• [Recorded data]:
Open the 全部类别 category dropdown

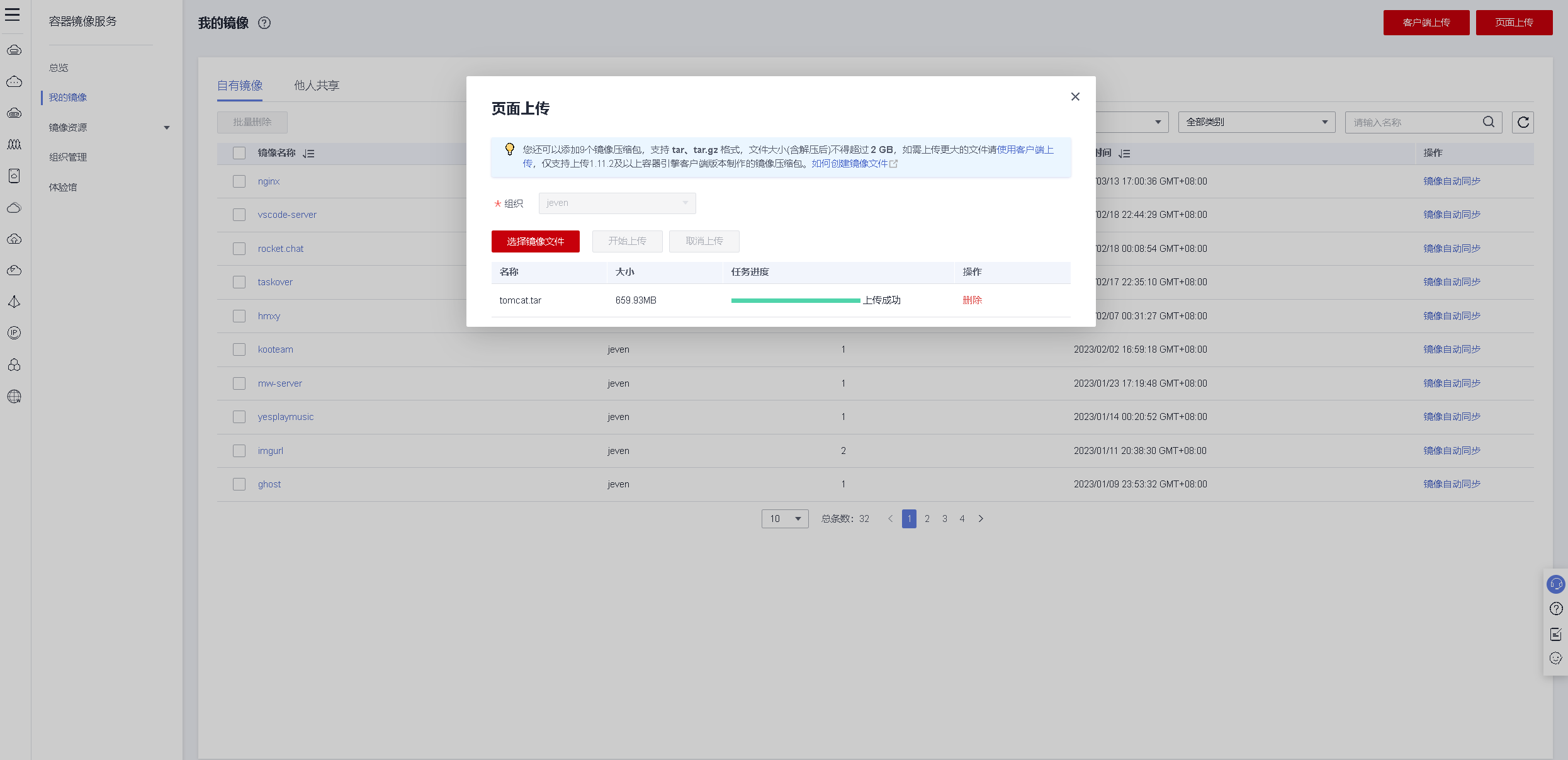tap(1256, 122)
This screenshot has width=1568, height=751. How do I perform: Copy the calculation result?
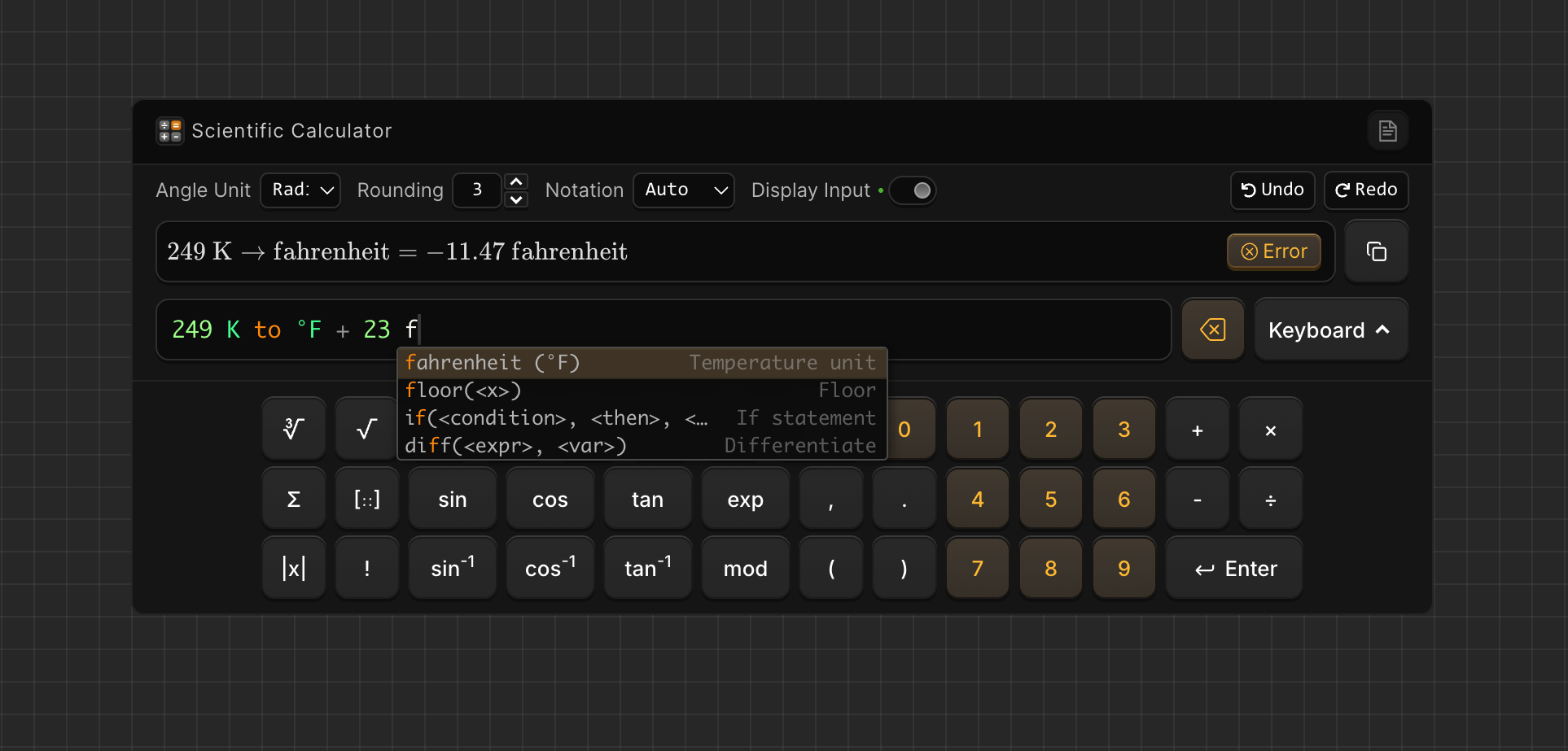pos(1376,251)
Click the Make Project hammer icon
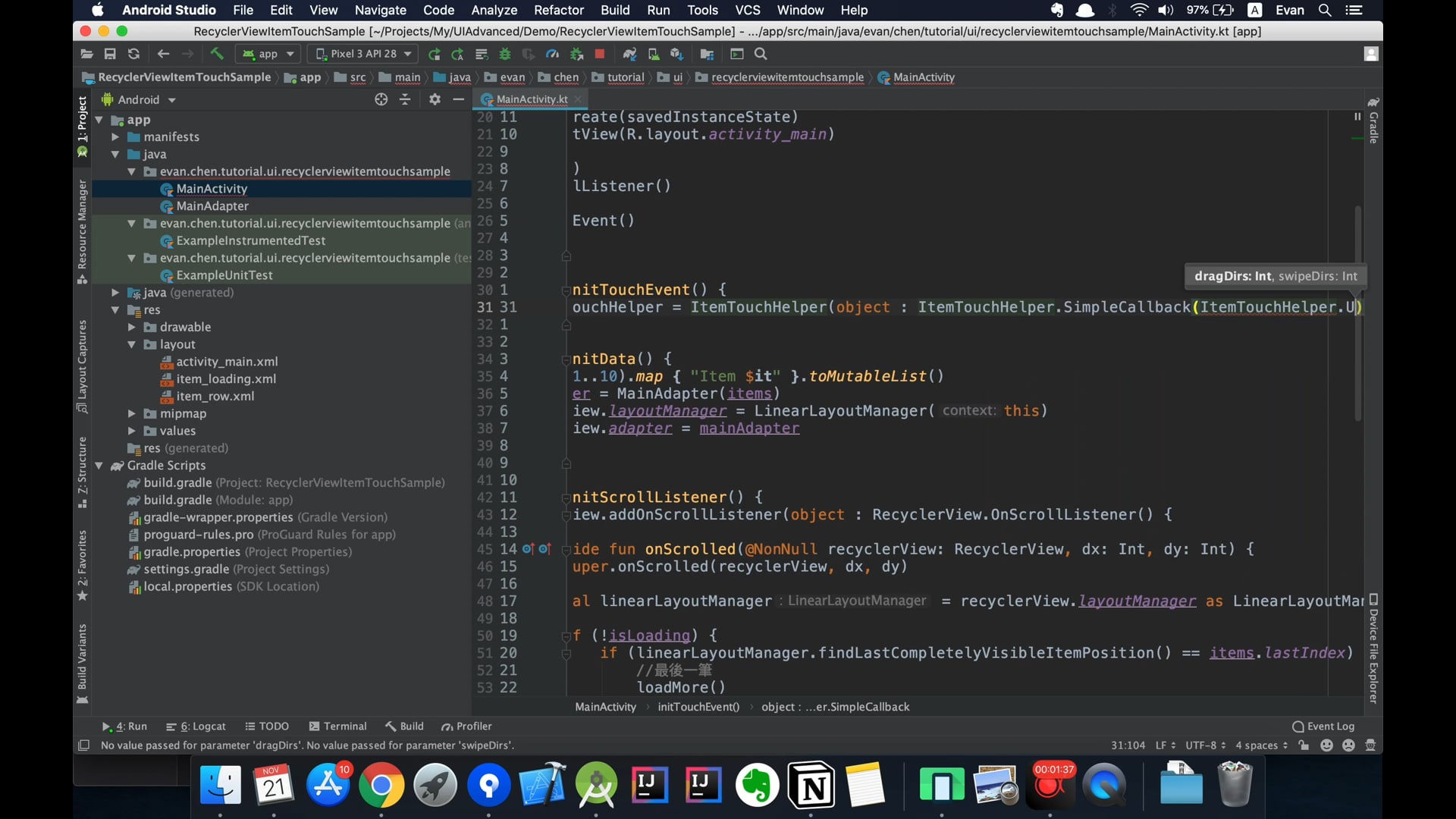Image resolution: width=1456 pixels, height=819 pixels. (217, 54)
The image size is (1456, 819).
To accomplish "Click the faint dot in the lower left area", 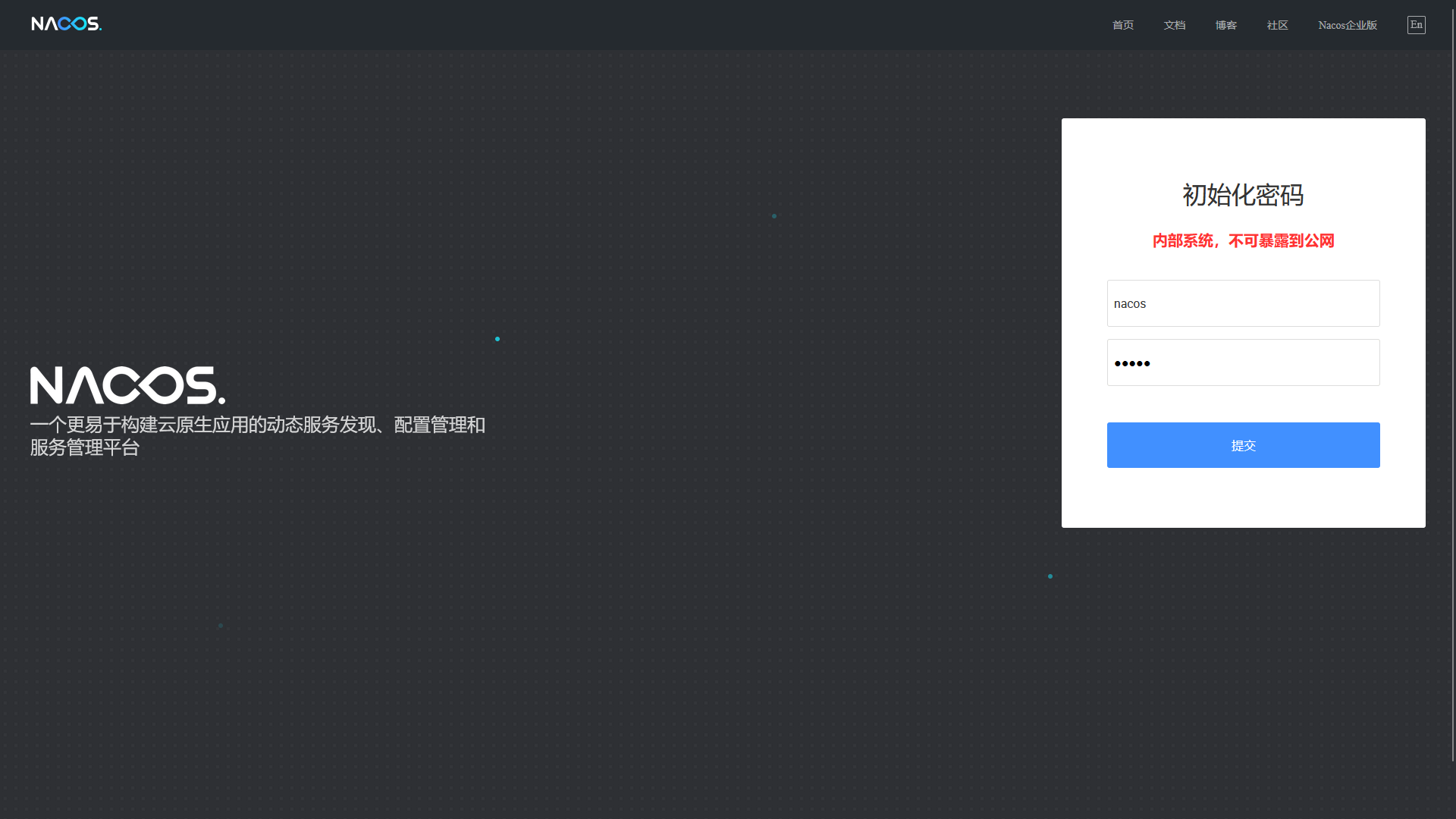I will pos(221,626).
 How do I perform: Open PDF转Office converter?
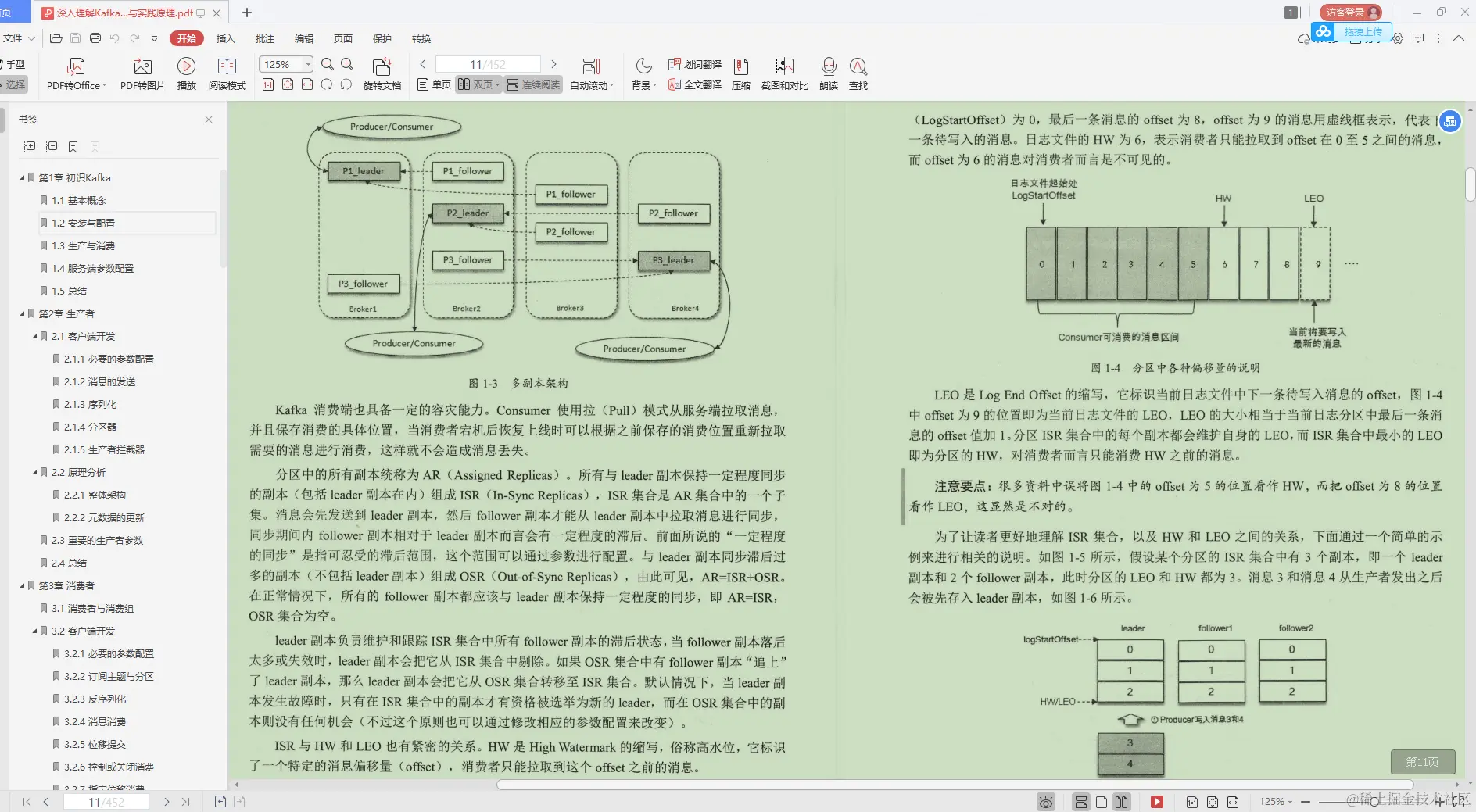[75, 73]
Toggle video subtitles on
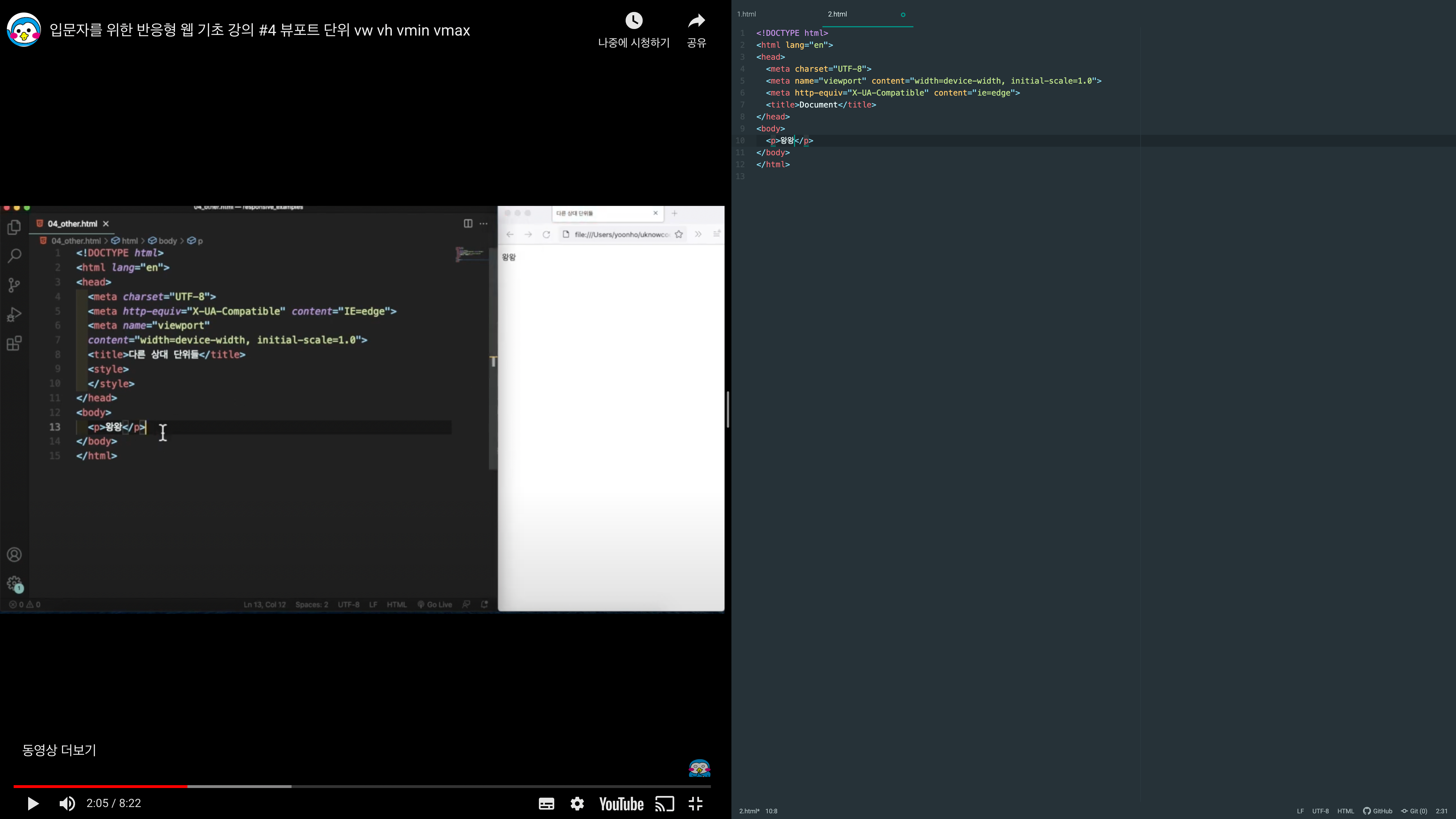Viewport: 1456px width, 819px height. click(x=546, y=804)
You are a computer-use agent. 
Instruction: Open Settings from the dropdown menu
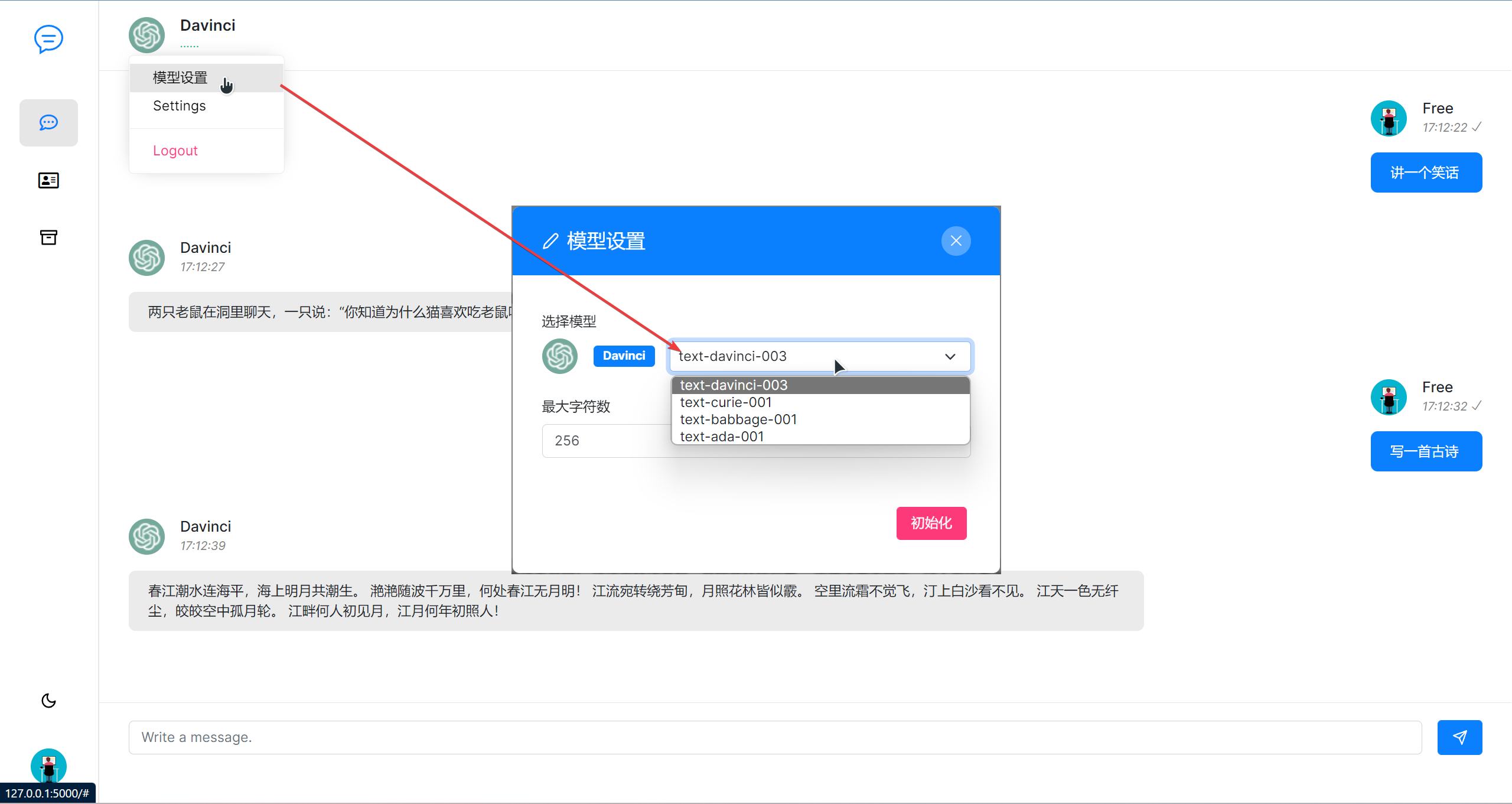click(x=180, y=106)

• [What to do]: Please set down the lines from the one with "You are a computer-use agent." to the end of the entries above, exactly as they are, and drop every picture.

• [Exercise output]:
You are a computer-use agent. 
Instruction: Open Settings from the dropdown menu
click(x=180, y=106)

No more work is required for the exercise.